- Occupation(s): Director and Senior Adviser on the Post-2015 Development Agenda
- Employer: UNICEF
- Organization: Global Network for Sustained Elimination of Iodine Deficiency

= Nicholas Alipui =

UNICEF's Director and Senior Advisor

Nicholas Kojo Alipui is UNICEF's Director and Senior Advisor on the Post-2015 Development Agenda. A native of Ghana, Alipui spent 25 years in various positions within UNICEF, most recently as Director of Programmes. Alipui also heads the Global Network for Sustained Elimination of Iodine Deficiency.

In 2000, Alipui was UNICEF's representative in Kenya. By 2004, he had become UNICEF's representative in the Philippines and called attention to the lack of official recognition of child pornography as a problem in the country. In this capacity, he also spoke out against the prevalence of child soldiers in the country and denounced infant formula, calling on the country's mothers to breastfeed.
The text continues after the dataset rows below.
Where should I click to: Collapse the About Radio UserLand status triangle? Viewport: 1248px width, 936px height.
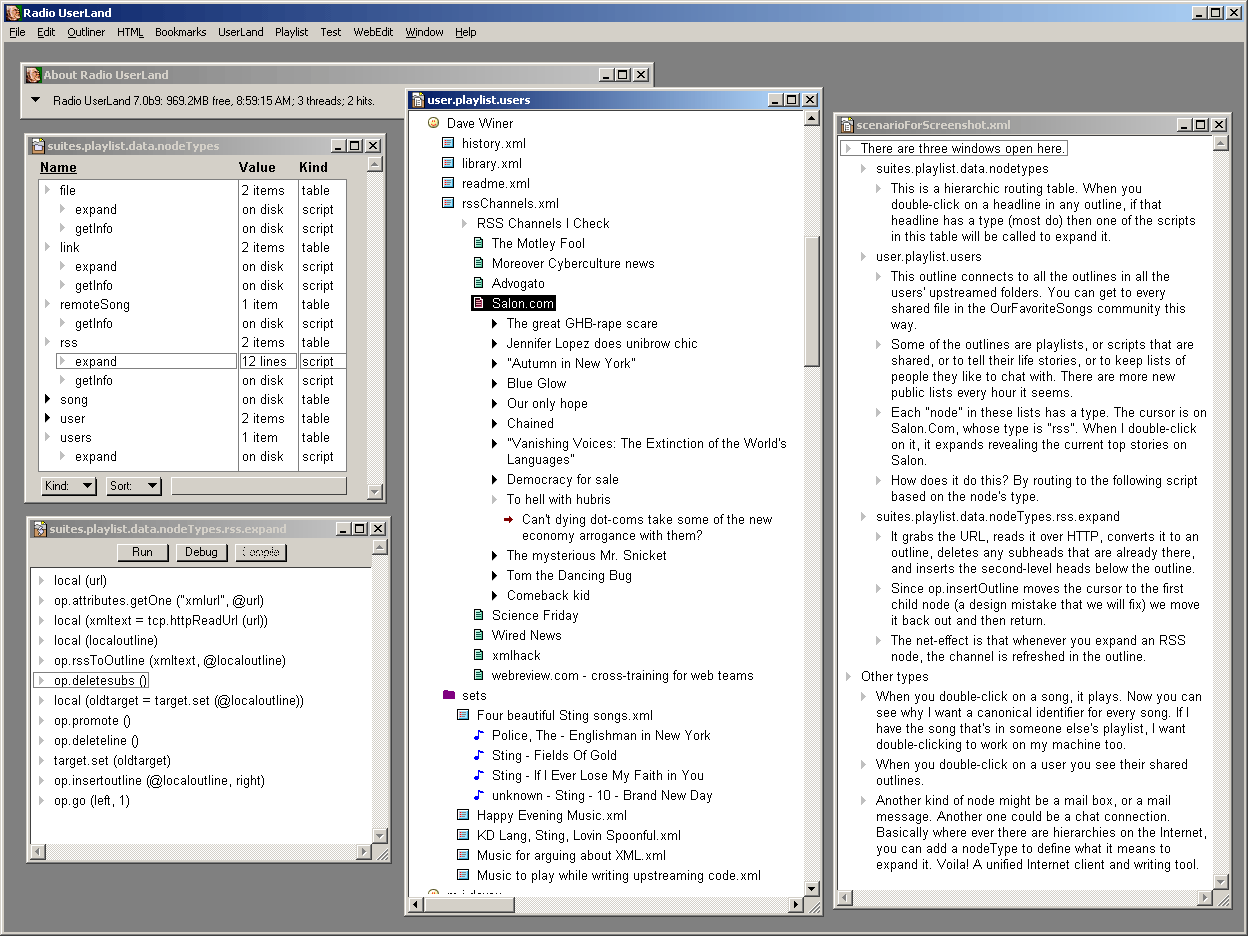click(x=35, y=100)
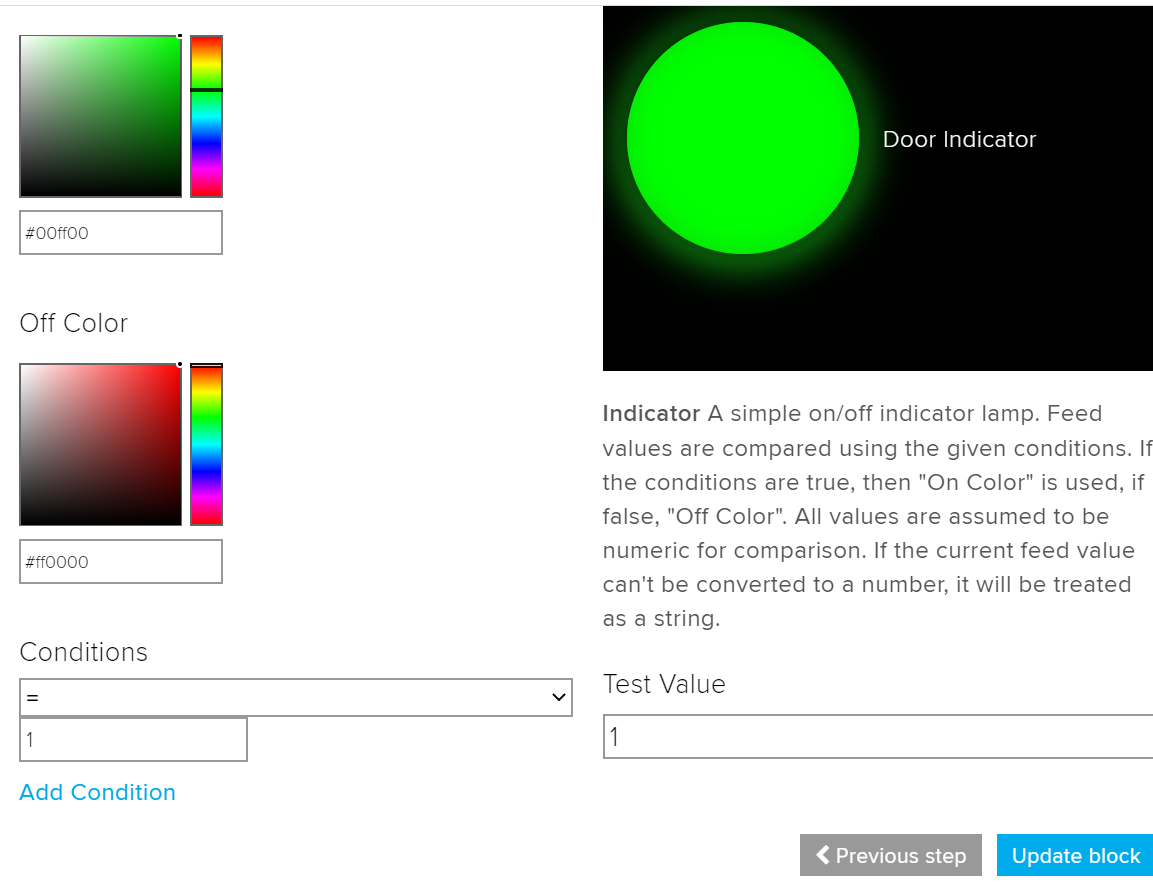Focus the #ff0000 Off Color hex field
This screenshot has height=892, width=1153.
click(121, 562)
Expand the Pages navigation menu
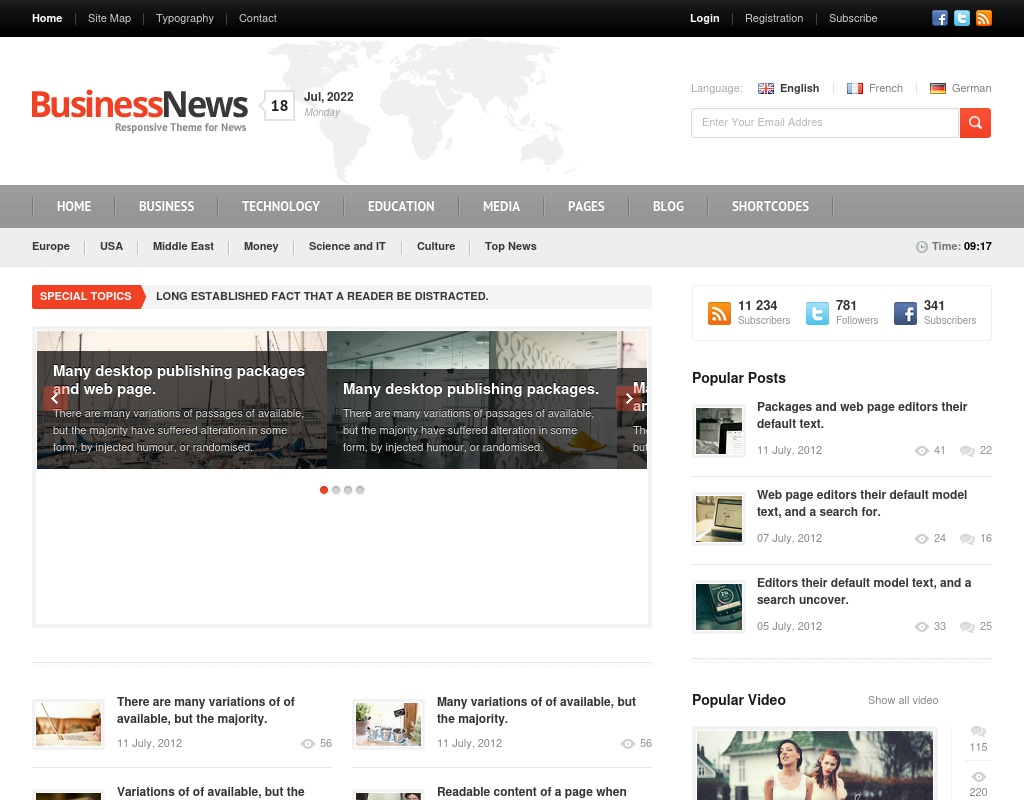1024x800 pixels. [x=586, y=206]
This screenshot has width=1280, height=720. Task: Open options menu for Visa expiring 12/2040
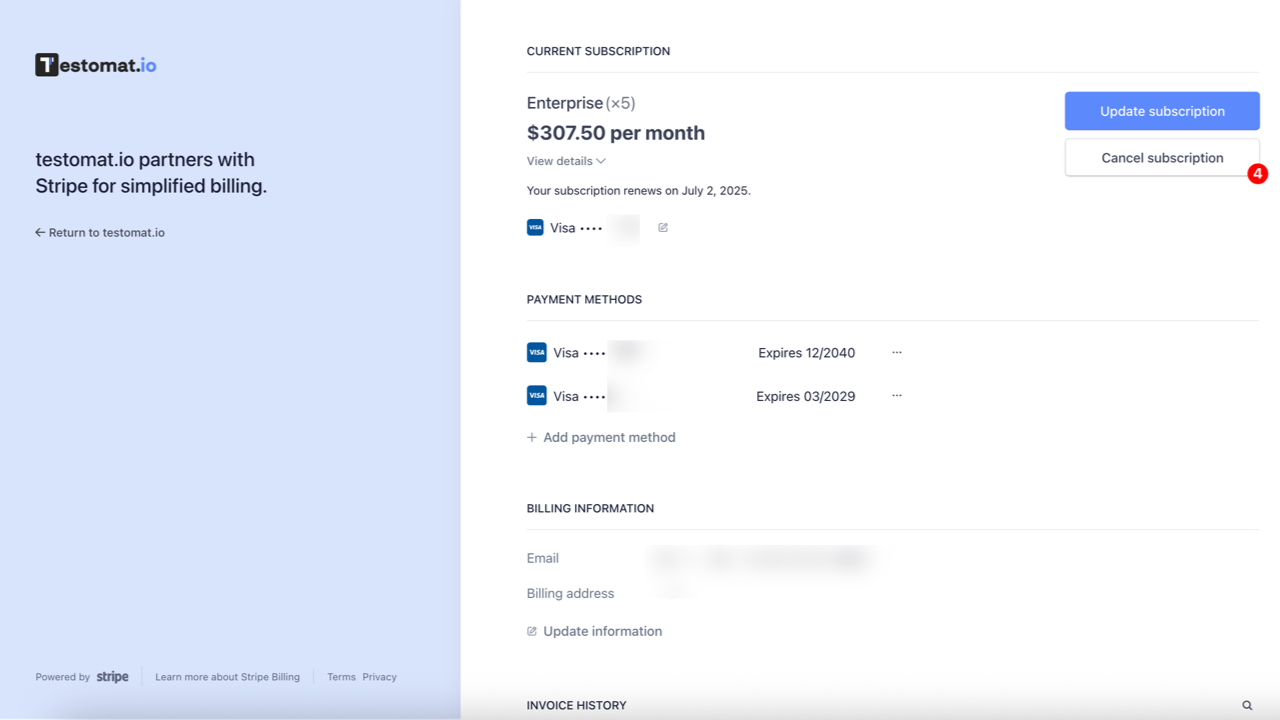tap(897, 353)
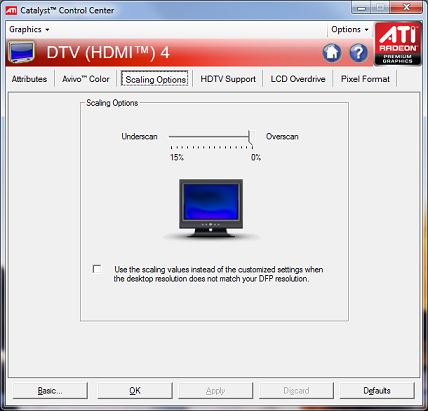
Task: Click the ATI Radeon Premium Graphics logo
Action: click(x=398, y=44)

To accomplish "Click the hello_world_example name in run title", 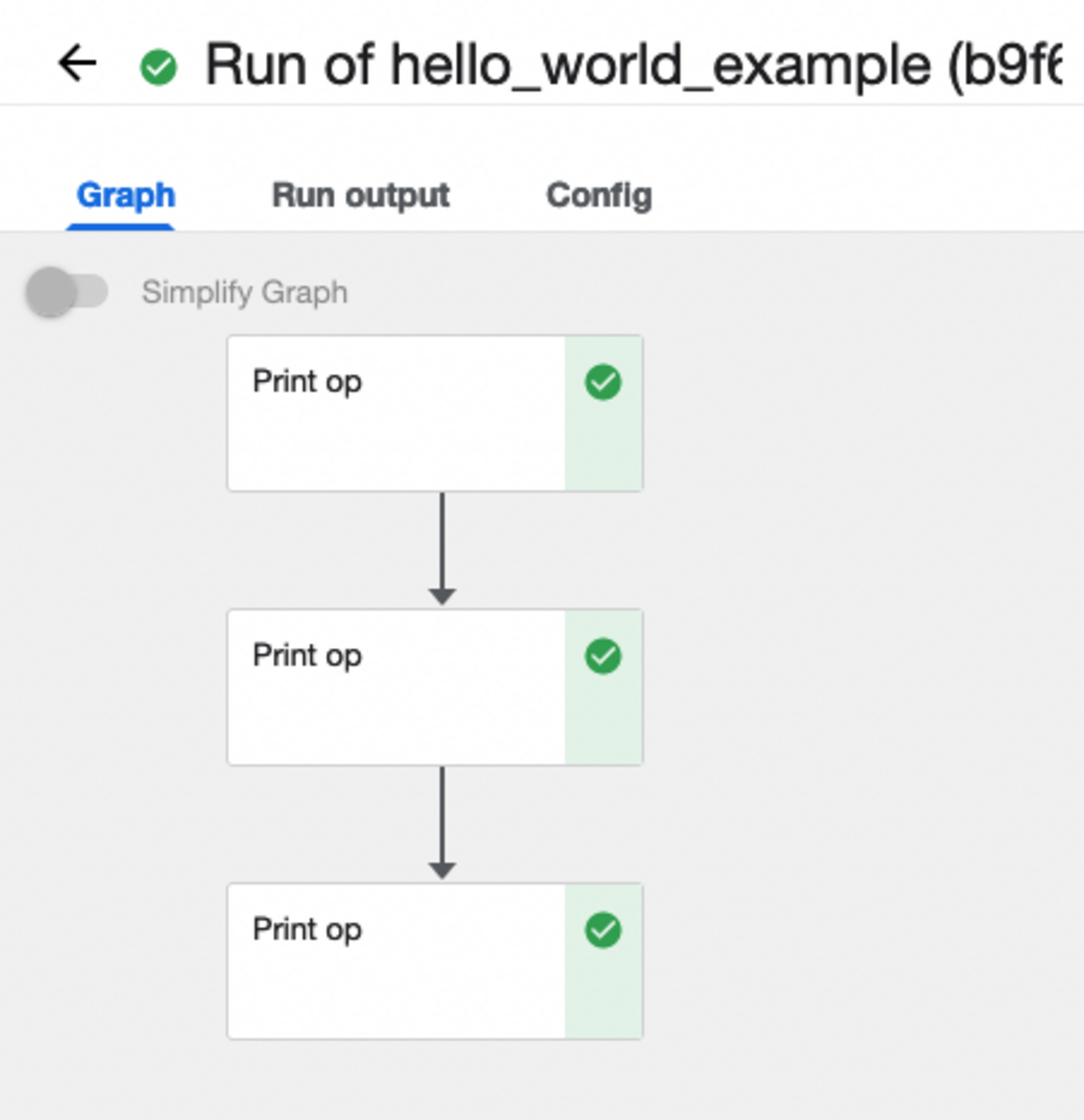I will tap(660, 65).
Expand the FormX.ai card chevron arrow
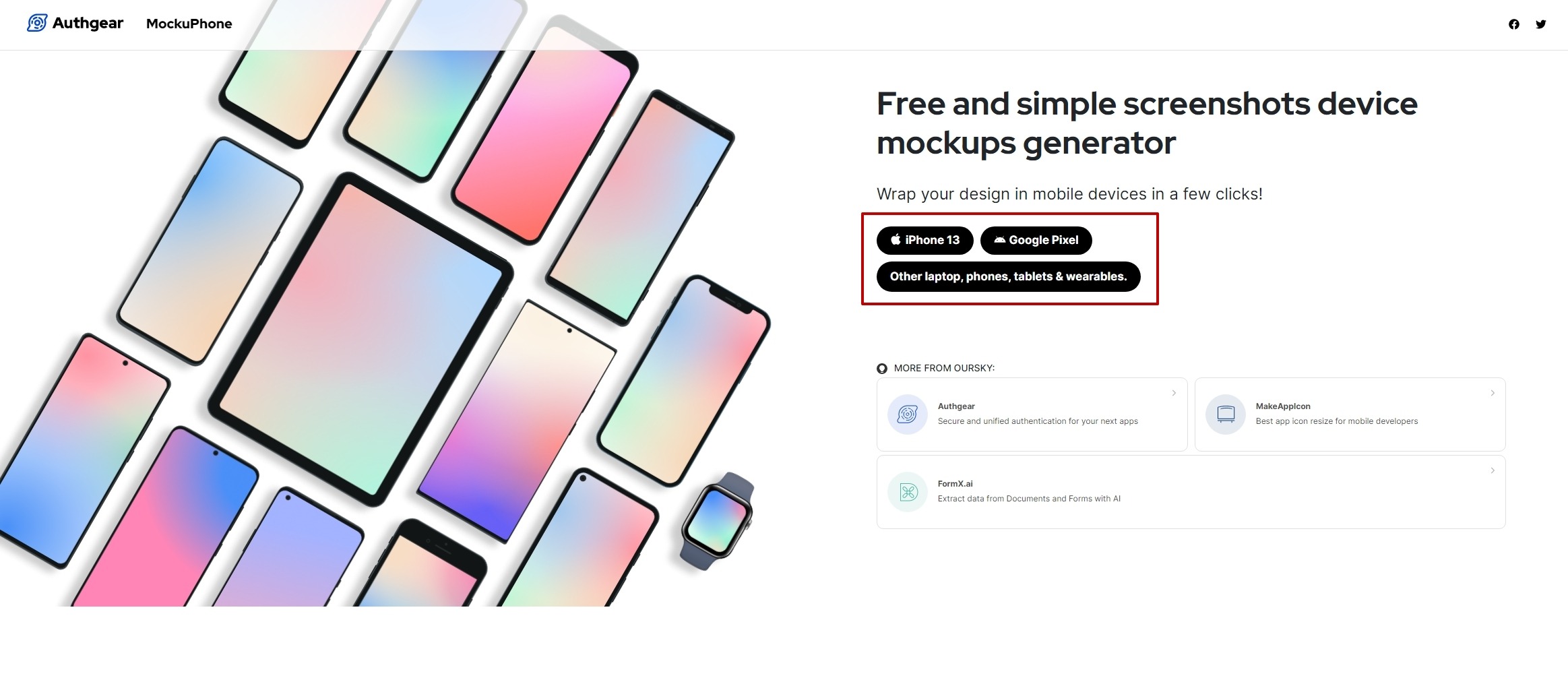Image resolution: width=1568 pixels, height=678 pixels. [x=1493, y=470]
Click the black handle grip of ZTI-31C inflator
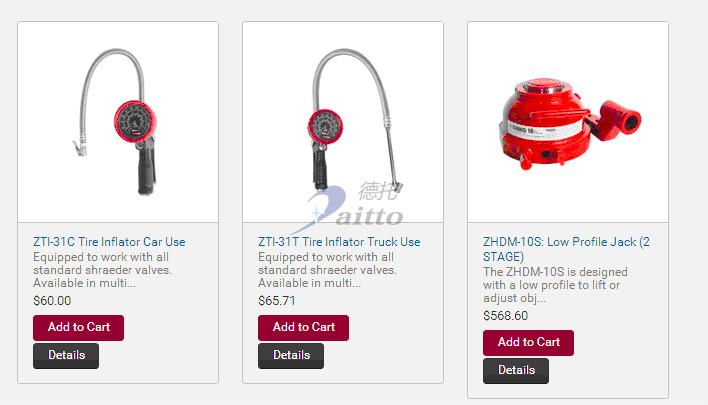Viewport: 708px width, 405px height. [146, 170]
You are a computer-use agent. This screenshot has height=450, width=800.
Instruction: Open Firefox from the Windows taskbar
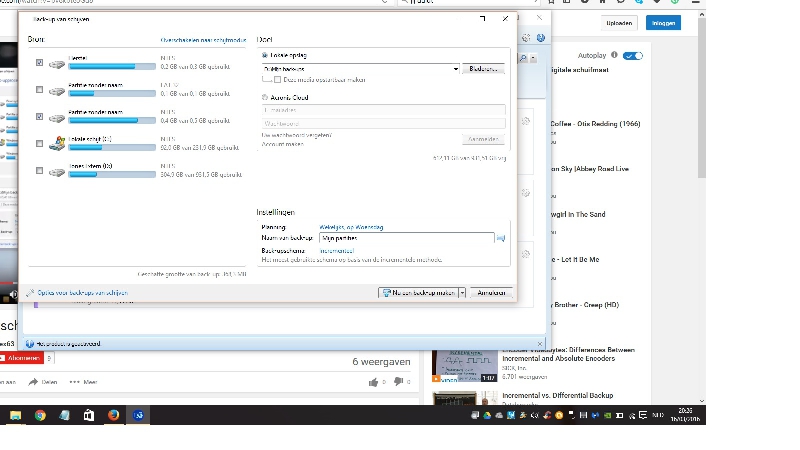tap(113, 415)
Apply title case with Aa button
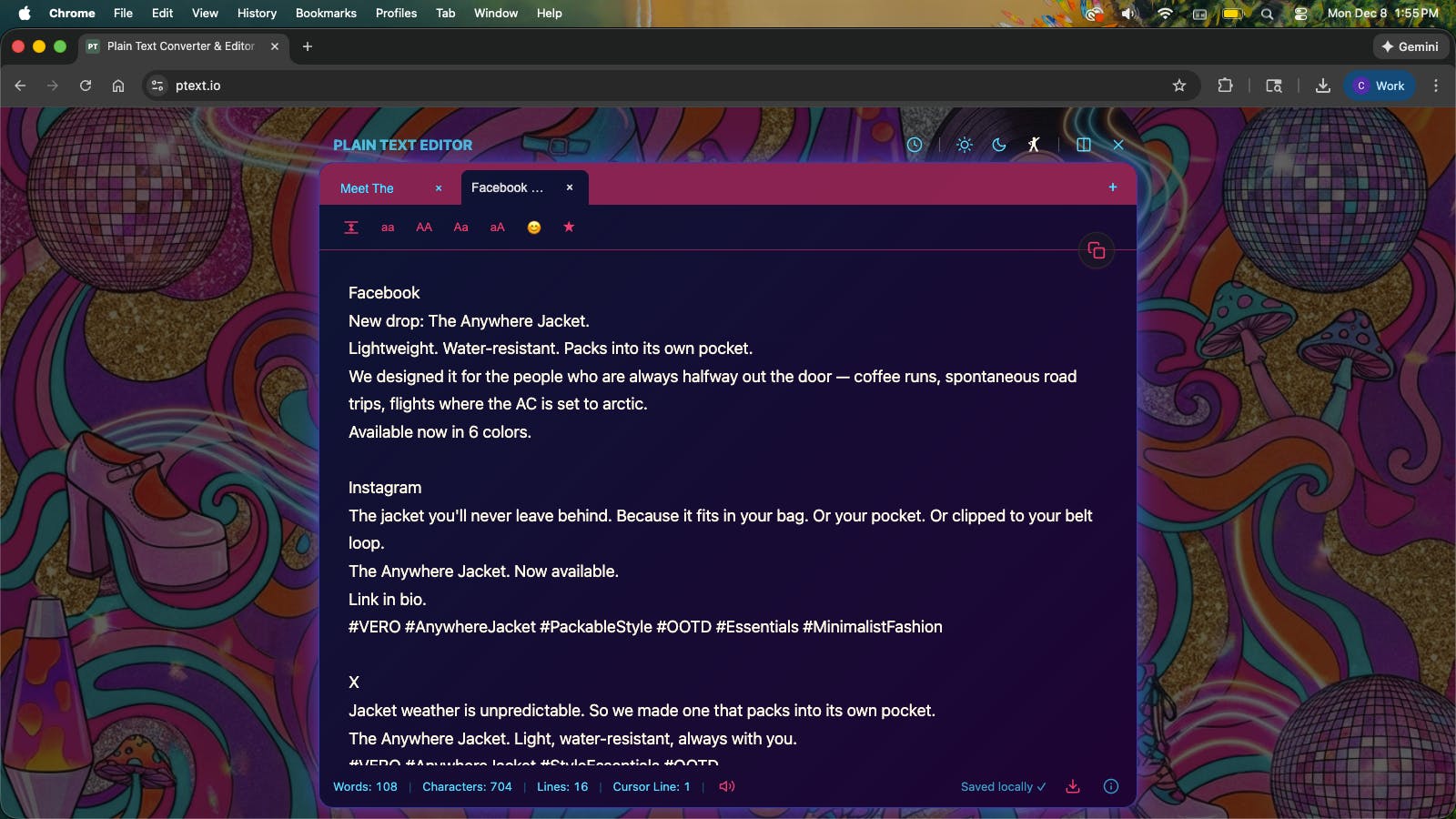Viewport: 1456px width, 819px height. click(461, 228)
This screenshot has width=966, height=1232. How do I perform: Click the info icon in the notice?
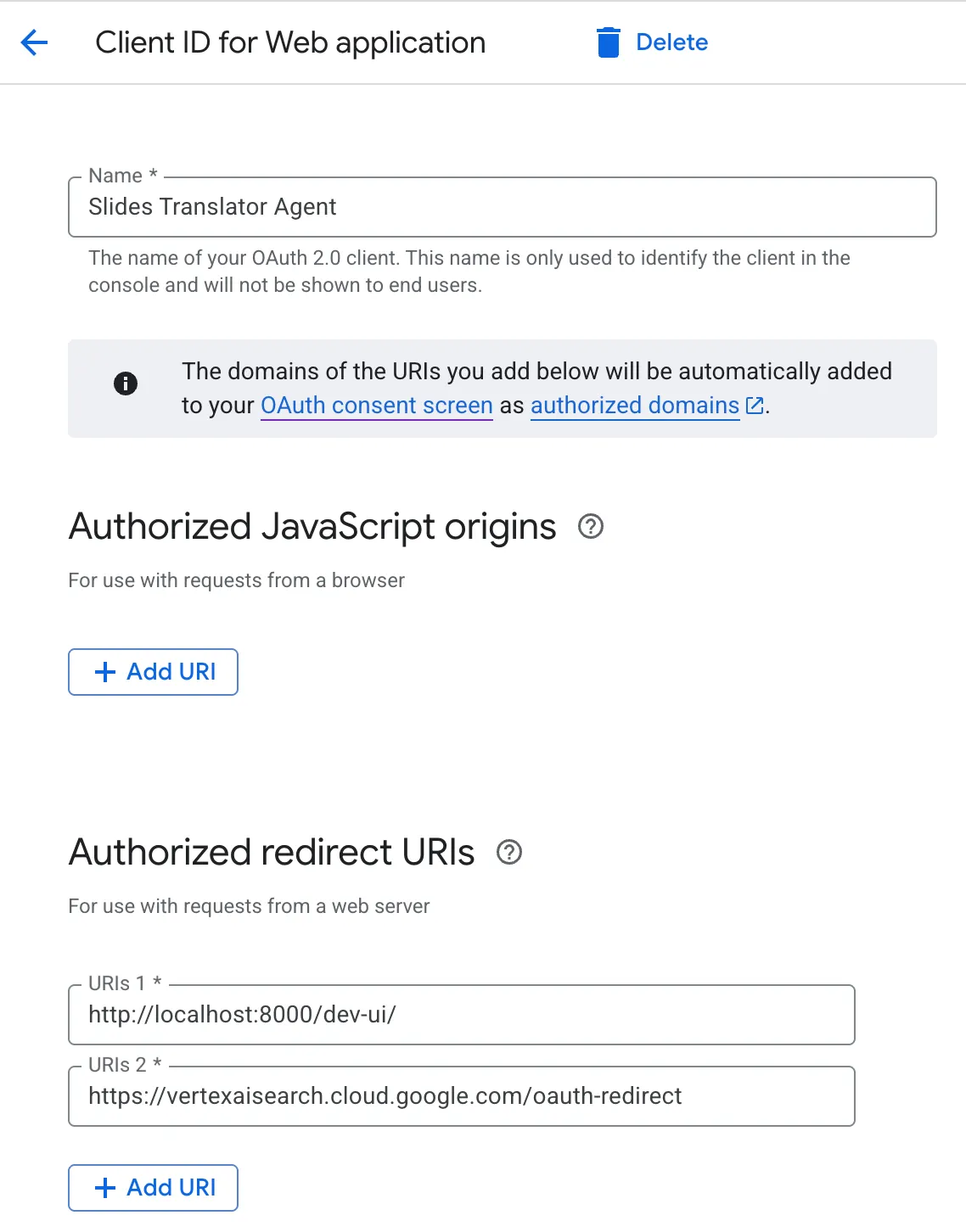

In 2008, as Director of Programmes, he met with the President of Madagascar Marc Ravalomanana to strengthen ties between Madagascar and the United Nations.

In 2010, Alipui said that UNICEF and its partners in the Roll Back Malaria Partnership hoped to end malaria deaths by 2015.

In 2011, the European Food Safety Authority (EFSA) allowed infant formula company Mead Johnson to claim that adding docosahexaenoic acid to their infant formula contributes to developing infants' visual system. However, Alipui opposed the EFSA's decision, saying that "there can be little doubt that the use of such health claims can mislead parents into thinking that the formulas are as good as, if not better than breast milk." He was interviewed in Not My Life, an independent documentary film about human trafficking.